Provided information -
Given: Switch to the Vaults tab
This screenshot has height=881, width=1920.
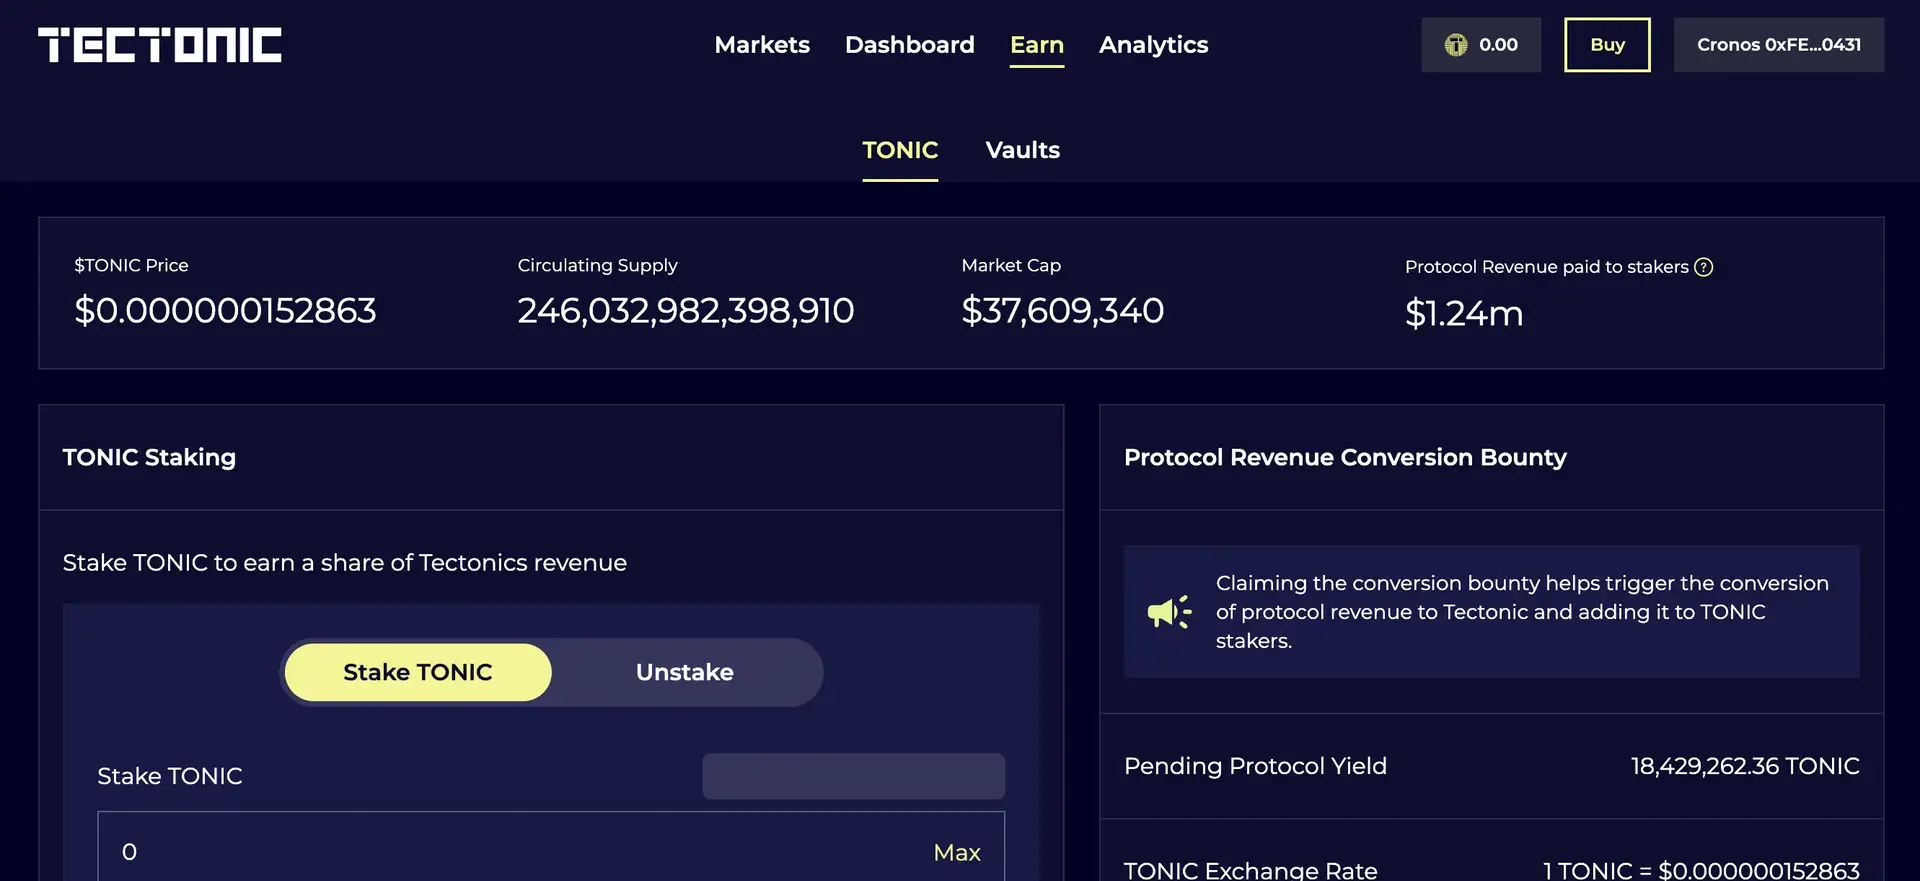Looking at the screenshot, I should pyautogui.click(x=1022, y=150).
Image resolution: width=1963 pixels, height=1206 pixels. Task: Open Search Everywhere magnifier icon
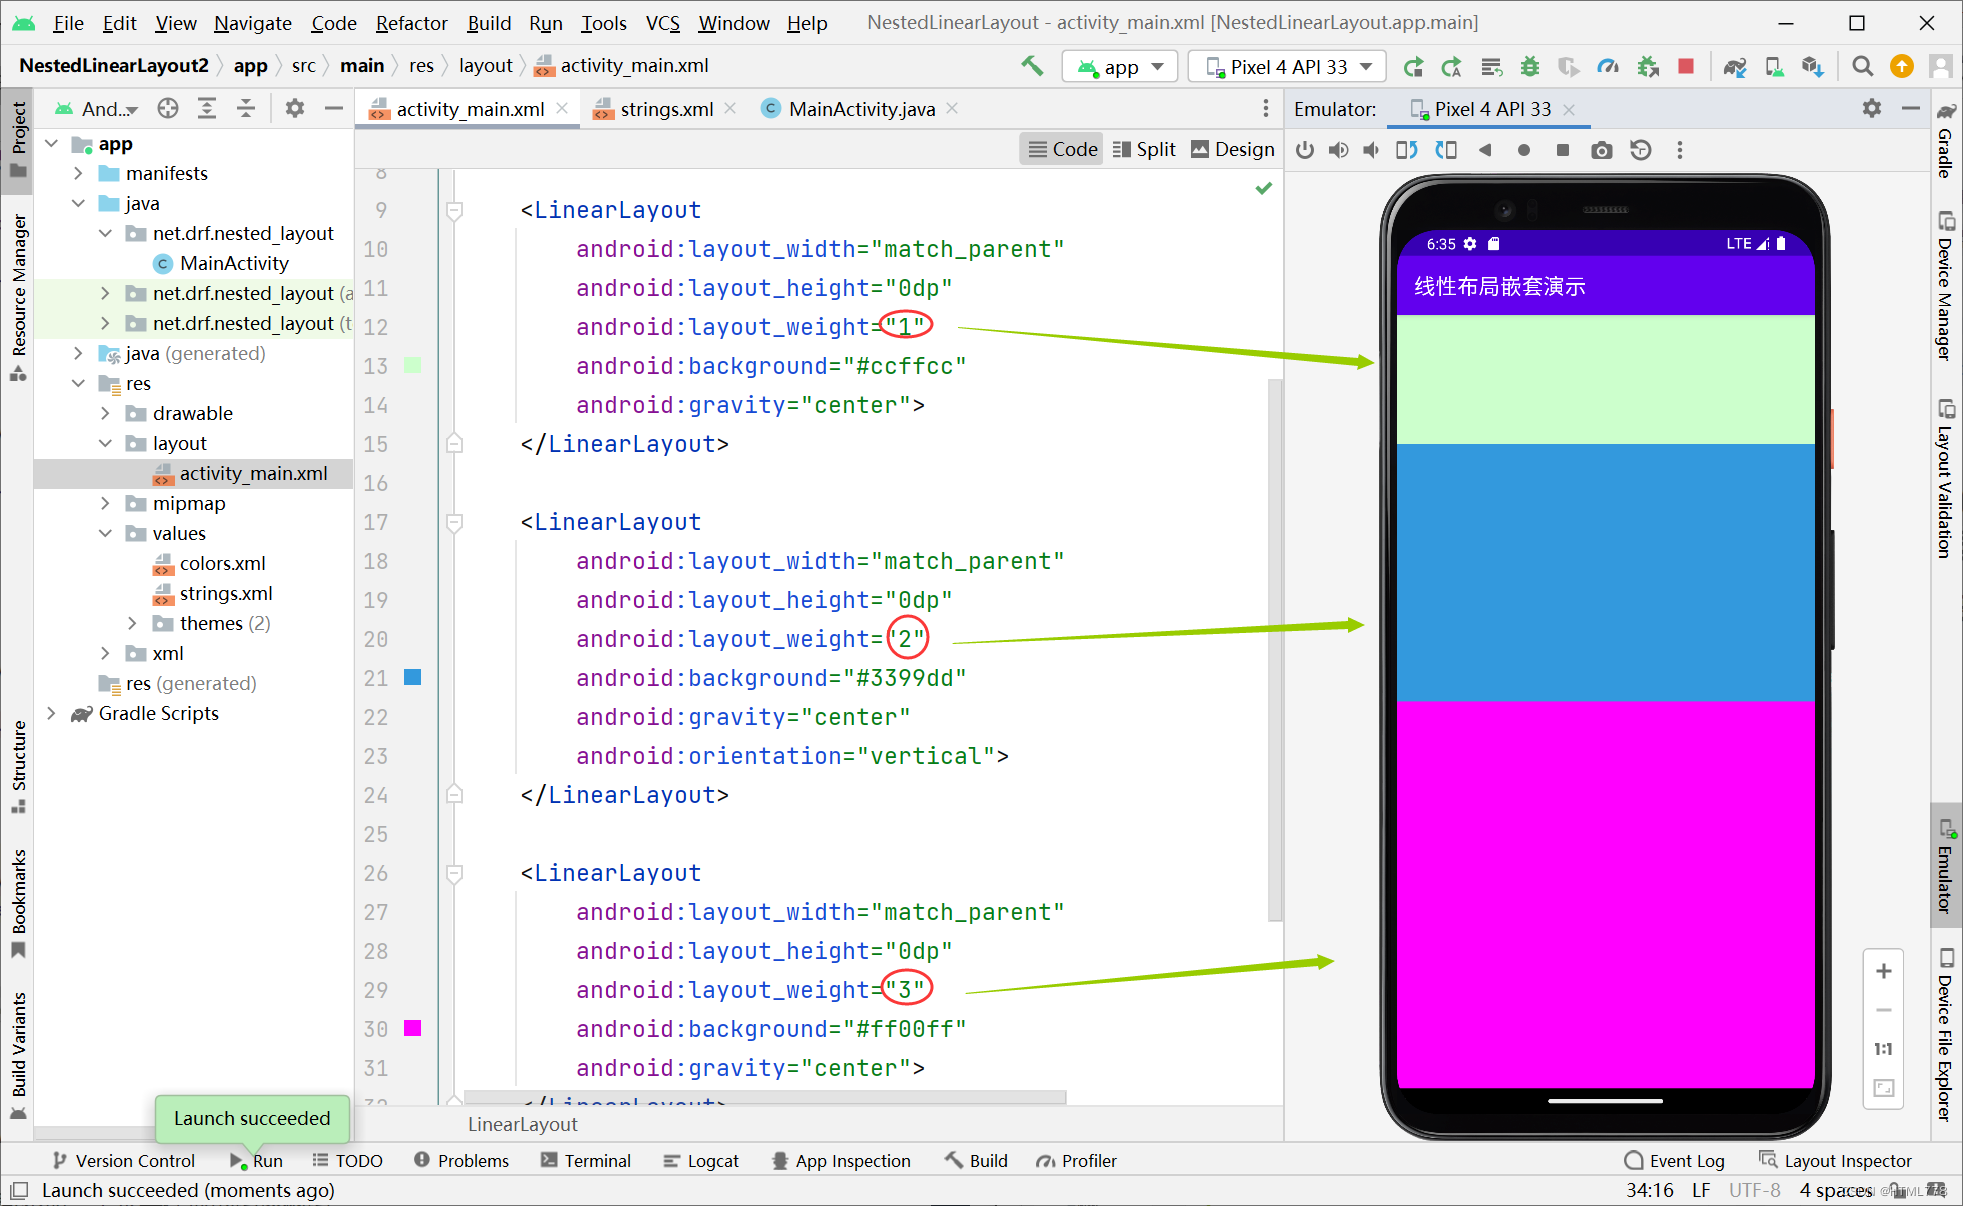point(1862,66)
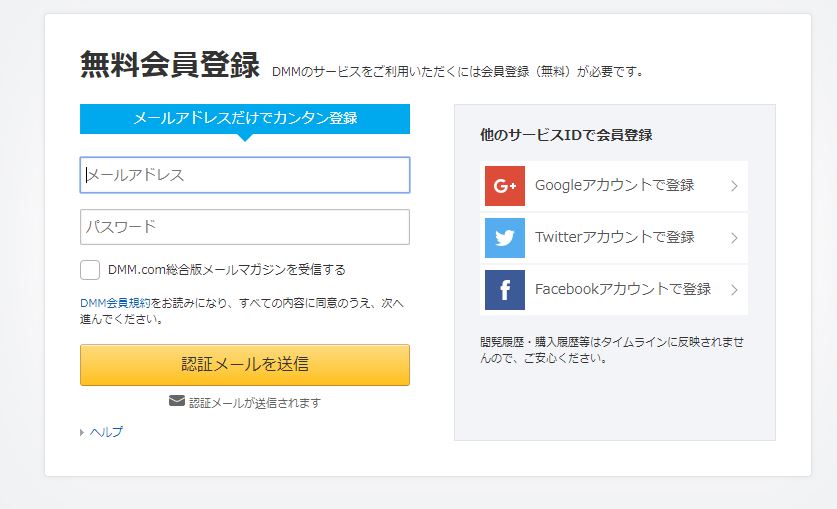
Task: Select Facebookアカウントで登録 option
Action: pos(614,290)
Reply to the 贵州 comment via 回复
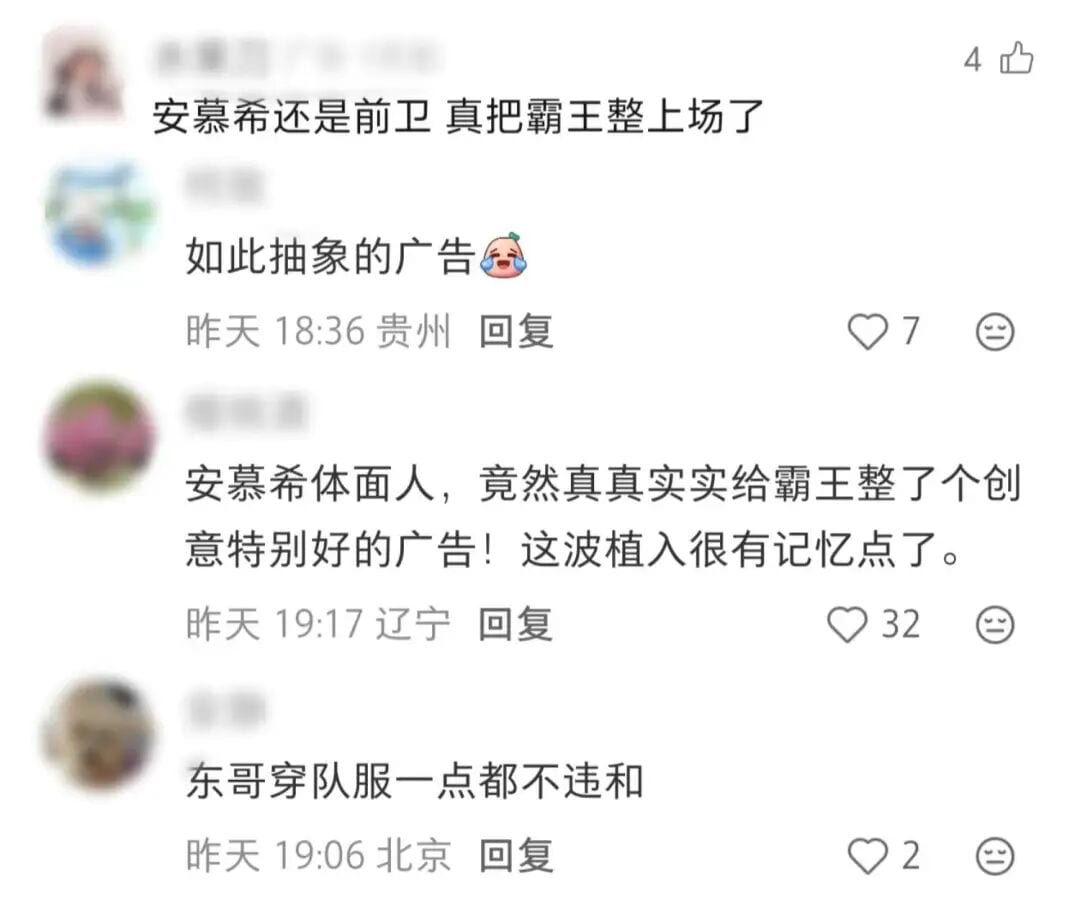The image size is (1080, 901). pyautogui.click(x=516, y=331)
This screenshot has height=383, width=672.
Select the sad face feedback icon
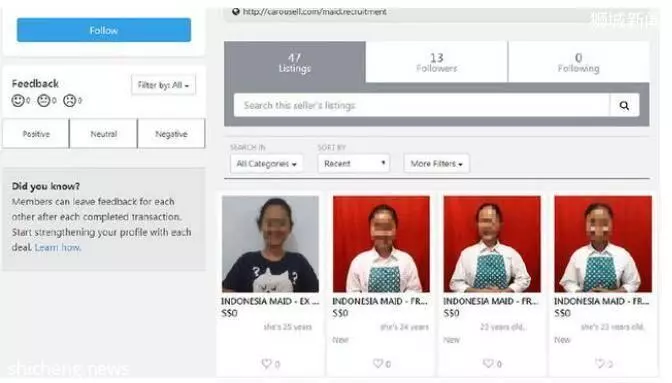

Task statement - Leave the pictures out, then output exactly the lines from the "Reply to the 贵州 comment via 回复" line through the end of the records above, and no others.

Response to the exercise -
Reply to the 贵州 comment via 回复
The image size is (1080, 901). pyautogui.click(x=516, y=331)
This screenshot has height=383, width=672.
Select the sad face feedback icon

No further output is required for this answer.